1inch Exchange, the leading DEX aggregator in DeFi, accused bZx of withholding information on a bug that put $2.5 million of user funds at risk. bZx hit back, claiming they patched the bug and were ready to disclose it, only to be slandered.
1inch’s Side of Story
In an unforeseen turn of events, the team behind DeFi’s leading DEX aggregator has disclosed an incident from January 2020, where bZx’s then-recent implementation of flash loans put $2.5 million of funds at risk.
At that time, the 1inch team discovered a bug in a contract recently deployed by bZx. The lending protocol took four hours to remedy the situation, to 1inch’s discontent. Removing the bug was subject to the bZx smart contract’s 12-hour timelock.
After Crypto Briefing reached out to 1inch Exchange, co-founder Anton Bukov made the following comment:
“We were very concerned about the hole in their mainnet which existed for 16 hours, it’s terrible to hear for every user. We still don’t know if they had a kill-switch or not.”
This contract was less than 48 hours old, according to the DEX aggregator, causing them to fear that malicious actors would take advantage of the opportunity and steal user funds.
bZx averted a major crisis, after which they initially refused to pay 1inch a bug bounty for their work.
Both parties finally agreed on terms for a bug bounty after prolonged negotiations. bZx then asked the 1inch team to sign NDAs, which was refused.
After the two recent exploits, the DEX aggregator felt the need to go public with this information.
“They said they [were] going to disclose this in [February], but after 2 more hacks happened in Feb we were sure they wouldn’t,” said Bukov.

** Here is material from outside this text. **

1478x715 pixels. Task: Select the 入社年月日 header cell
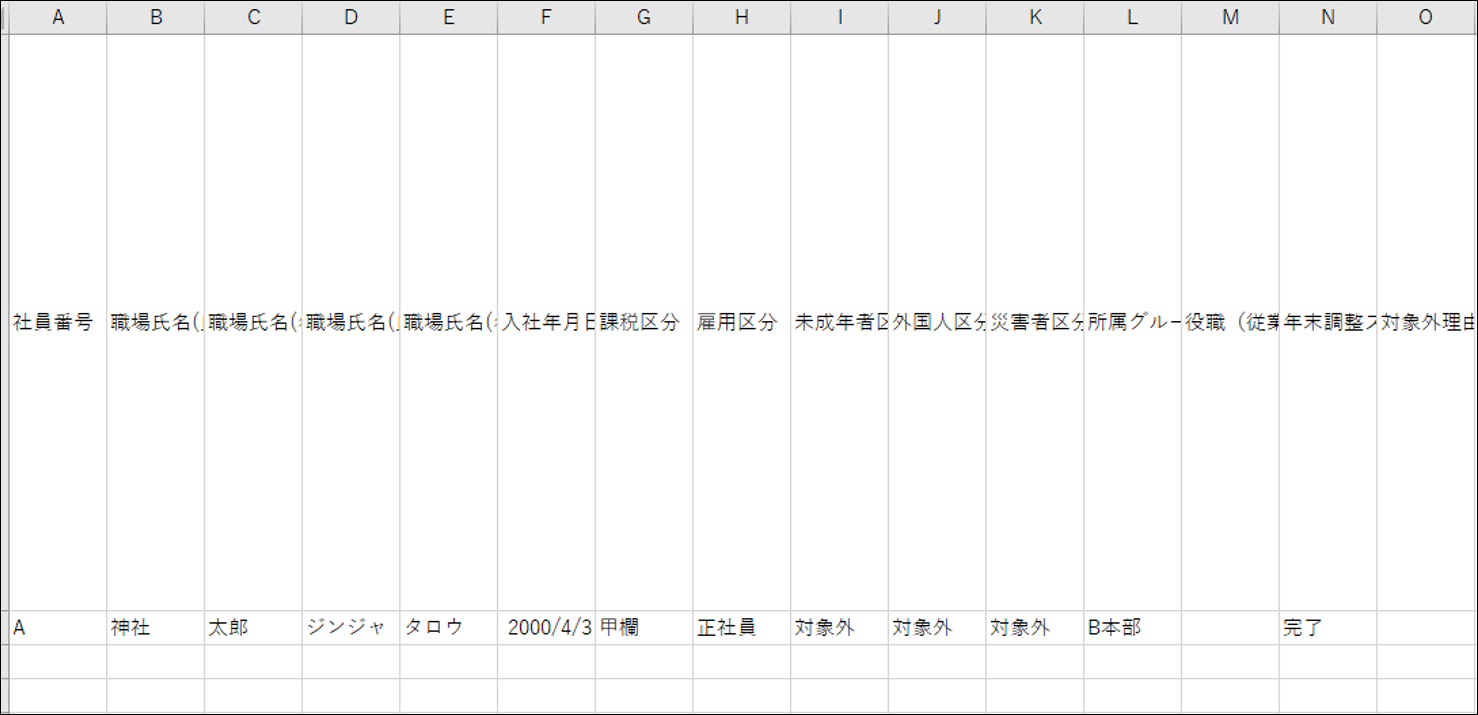tap(546, 322)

bZx Speaks out Against Accusations
1inch Exchange has made their side of the story public, and bZx only recently shared their side of the story with Crypto Briefing.

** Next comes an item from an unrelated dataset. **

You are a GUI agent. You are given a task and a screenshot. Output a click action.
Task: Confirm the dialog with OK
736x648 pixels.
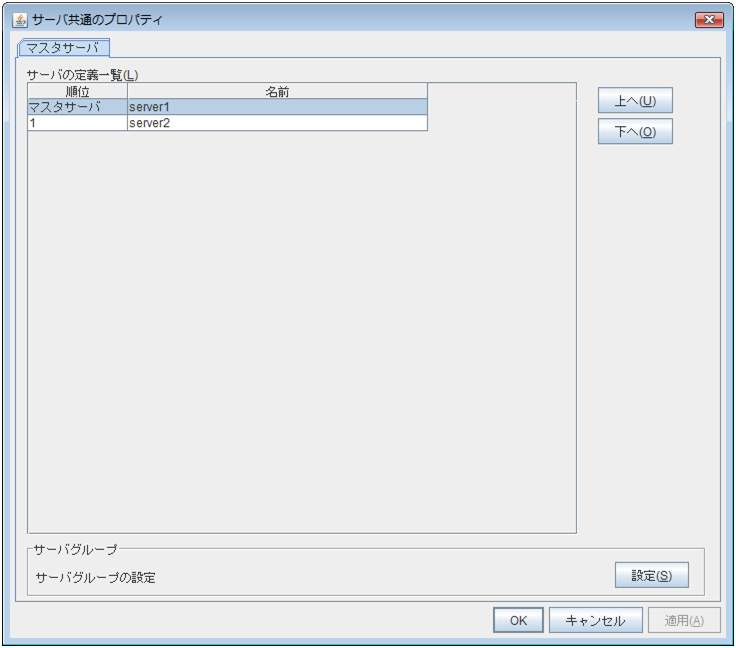(x=518, y=620)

According to Tom Bean, co-founder of bZx, the bug was disclosed by the DEX aggregator, but bZx was not content with the manner in which said bug was brought to their attention. Rather than informing them in private, bZx claims the DeFi project made the vulnerability public on the Ethereum blockchain.

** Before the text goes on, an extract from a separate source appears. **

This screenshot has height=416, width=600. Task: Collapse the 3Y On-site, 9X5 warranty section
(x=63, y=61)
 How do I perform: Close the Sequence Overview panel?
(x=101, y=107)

bZx was left with two decisions: either hack the funds themselves or remove the code and sit on that information, hoping malicious actors wouldn’t catch wind of what was happening.
Bean went on to describe why bZx acted the way they did:
“It was difficult to not immediately pull out the funds to ‘rescue’ them. We had to weigh the further danger this would have caused. If we would have started pulling out people’s funds, a black hat could have as well. Then, integrated projects, like APR rebalancers (RAY and others), would have seen our APR go way up, and would have automatically sent more funds in, then those would have gotten stolen as well.”
He further added:
“It was very difficult (to make) the choices we made. We did what we thought was best at the time to protect user funds.”
Bean also shared a screenshot of the interaction between bZx and 1inch with Crypto Briefing, where the co-founder of 1inch Exchange appears to be pressuring bZx into paying the bug bounty.
“Their choice to release this when we intended to pay them the bounty was malicious,” said Bean. They also claim that they were still willing to pay the bounty after tensions escalated.
Before the first exploit, bZx was planning to announce the flash loan capability at ETHDenver and then disclose the bug in the deprecated code.
Start of DeFi Exploits or One-Off Incident?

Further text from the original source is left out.